• **Source data**
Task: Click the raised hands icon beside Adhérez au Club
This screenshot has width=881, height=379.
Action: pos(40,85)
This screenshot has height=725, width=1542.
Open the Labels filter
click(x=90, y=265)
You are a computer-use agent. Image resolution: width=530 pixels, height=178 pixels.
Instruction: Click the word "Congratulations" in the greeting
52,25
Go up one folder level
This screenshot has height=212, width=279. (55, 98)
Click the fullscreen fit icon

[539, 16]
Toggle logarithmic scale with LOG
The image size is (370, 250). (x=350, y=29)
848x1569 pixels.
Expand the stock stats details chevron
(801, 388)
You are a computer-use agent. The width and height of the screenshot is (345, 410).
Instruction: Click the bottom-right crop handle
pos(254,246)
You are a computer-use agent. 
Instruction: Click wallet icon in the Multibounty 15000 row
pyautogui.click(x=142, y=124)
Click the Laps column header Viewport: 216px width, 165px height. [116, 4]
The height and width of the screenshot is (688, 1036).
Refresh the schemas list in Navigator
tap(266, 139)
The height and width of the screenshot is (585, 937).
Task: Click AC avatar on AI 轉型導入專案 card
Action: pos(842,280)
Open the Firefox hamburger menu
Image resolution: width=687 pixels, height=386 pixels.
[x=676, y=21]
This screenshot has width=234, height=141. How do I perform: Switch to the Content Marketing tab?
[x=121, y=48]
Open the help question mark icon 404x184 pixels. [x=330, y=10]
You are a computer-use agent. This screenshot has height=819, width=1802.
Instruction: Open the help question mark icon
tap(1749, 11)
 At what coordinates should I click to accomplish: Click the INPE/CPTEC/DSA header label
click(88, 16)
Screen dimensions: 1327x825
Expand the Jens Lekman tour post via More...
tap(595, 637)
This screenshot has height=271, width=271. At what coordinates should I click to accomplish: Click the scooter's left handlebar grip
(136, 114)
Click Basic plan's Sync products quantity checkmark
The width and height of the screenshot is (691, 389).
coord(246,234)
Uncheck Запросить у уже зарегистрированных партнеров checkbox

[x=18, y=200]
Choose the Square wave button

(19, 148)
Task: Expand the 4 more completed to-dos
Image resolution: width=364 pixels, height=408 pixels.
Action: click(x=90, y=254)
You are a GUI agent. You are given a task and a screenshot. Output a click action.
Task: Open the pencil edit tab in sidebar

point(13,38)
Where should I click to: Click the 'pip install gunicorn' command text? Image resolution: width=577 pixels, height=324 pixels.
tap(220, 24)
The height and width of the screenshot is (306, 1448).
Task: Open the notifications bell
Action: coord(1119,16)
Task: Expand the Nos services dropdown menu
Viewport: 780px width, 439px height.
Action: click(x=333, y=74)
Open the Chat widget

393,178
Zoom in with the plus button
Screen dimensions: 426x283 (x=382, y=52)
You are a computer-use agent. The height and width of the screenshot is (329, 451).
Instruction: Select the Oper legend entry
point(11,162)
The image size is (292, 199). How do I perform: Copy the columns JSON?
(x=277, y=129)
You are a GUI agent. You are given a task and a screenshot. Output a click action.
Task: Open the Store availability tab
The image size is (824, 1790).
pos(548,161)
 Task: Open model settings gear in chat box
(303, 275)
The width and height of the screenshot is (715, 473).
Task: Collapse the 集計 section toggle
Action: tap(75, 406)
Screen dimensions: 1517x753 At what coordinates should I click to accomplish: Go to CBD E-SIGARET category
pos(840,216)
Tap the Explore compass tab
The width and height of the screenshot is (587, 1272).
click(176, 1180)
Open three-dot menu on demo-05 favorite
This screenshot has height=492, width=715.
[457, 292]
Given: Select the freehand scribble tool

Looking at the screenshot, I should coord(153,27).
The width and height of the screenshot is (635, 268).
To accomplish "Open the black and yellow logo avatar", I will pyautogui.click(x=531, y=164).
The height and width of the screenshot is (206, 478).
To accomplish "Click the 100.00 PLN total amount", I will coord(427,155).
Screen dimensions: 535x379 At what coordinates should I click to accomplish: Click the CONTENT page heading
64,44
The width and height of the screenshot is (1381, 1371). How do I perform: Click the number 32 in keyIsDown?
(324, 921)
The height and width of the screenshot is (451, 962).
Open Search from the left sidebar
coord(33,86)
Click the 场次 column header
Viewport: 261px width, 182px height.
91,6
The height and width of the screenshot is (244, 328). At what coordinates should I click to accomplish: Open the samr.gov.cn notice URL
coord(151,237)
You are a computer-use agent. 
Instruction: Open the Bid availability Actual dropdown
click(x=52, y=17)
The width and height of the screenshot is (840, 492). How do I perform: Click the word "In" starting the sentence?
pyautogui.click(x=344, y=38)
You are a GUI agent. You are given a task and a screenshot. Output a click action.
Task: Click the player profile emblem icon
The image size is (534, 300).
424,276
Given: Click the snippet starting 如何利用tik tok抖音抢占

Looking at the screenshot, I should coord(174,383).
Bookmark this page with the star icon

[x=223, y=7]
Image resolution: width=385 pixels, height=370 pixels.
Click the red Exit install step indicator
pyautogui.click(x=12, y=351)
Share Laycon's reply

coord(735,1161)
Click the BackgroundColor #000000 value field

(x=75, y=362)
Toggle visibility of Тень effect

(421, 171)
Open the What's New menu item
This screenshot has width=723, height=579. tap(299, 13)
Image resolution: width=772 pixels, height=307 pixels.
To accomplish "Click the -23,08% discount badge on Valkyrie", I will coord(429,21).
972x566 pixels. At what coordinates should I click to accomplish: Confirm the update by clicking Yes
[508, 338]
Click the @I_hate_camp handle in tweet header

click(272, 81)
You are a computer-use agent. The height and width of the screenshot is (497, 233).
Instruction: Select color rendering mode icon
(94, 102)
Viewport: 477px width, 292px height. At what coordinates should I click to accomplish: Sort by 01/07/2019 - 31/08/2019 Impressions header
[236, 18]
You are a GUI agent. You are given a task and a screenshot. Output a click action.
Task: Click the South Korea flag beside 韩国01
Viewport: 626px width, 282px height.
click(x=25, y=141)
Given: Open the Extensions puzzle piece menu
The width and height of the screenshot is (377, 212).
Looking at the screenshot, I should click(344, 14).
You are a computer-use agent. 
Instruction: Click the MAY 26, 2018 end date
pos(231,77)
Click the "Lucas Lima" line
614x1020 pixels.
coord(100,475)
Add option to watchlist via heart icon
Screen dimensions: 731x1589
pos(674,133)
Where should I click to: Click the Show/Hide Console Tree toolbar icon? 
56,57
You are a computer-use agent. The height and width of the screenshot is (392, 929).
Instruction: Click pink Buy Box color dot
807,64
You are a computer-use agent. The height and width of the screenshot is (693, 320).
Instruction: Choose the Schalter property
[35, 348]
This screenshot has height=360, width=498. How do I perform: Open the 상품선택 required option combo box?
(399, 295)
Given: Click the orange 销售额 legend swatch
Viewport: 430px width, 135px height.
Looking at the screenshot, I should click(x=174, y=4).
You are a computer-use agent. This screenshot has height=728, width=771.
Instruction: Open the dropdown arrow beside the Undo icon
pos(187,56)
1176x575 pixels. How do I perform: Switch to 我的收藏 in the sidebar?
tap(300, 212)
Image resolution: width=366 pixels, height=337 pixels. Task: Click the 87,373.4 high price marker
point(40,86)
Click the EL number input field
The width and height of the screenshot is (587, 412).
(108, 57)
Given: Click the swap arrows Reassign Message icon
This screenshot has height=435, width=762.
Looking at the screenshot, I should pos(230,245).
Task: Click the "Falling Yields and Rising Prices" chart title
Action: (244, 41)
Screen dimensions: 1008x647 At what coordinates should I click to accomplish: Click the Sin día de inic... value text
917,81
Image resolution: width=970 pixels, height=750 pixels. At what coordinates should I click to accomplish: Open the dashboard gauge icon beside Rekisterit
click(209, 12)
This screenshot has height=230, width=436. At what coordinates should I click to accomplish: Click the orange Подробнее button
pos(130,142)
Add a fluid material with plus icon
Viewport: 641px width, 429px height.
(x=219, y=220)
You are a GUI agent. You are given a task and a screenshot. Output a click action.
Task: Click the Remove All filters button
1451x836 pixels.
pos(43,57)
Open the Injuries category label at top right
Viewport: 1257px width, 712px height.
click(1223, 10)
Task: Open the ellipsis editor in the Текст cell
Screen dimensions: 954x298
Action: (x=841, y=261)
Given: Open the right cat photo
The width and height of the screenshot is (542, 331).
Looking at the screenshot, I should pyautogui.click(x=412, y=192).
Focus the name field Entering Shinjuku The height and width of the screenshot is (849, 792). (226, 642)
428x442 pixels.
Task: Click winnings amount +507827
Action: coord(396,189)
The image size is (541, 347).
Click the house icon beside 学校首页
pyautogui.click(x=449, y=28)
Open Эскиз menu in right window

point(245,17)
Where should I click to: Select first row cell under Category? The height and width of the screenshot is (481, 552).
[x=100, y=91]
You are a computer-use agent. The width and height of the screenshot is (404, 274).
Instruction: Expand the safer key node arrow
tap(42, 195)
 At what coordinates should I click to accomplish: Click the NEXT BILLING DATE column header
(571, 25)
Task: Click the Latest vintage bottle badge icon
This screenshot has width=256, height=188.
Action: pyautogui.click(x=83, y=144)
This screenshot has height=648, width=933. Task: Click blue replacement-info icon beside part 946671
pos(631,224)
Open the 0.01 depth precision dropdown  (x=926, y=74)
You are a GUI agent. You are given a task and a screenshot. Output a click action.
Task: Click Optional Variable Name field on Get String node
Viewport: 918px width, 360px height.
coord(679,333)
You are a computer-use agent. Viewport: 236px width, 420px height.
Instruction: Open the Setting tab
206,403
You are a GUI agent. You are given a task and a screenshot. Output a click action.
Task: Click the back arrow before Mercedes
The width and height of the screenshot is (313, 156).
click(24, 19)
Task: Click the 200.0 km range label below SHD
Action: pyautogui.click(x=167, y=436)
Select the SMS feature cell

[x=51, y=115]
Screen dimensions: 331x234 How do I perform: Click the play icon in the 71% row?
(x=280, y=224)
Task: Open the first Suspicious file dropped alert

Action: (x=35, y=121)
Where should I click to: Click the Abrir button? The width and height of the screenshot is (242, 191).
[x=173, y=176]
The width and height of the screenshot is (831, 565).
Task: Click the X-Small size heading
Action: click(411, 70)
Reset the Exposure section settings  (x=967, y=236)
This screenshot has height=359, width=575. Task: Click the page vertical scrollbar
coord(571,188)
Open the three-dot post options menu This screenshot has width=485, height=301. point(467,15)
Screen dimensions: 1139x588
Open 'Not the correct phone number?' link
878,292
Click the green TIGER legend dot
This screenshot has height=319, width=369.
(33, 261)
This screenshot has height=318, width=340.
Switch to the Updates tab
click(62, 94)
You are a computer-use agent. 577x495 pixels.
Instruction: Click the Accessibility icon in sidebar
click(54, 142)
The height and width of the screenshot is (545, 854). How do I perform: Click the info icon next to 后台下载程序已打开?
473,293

• **What to work on**
Copy out every line in the listing where the word "will" appears.

• **Expected answer**
To accomplish "Open the black and yellow logo avatar", I will pyautogui.click(x=531, y=164).
To accomplish "Click the 100.00 PLN total amount", I will coord(427,155).
To accomplish "Click the -23,08% discount badge on Valkyrie", I will coord(429,21).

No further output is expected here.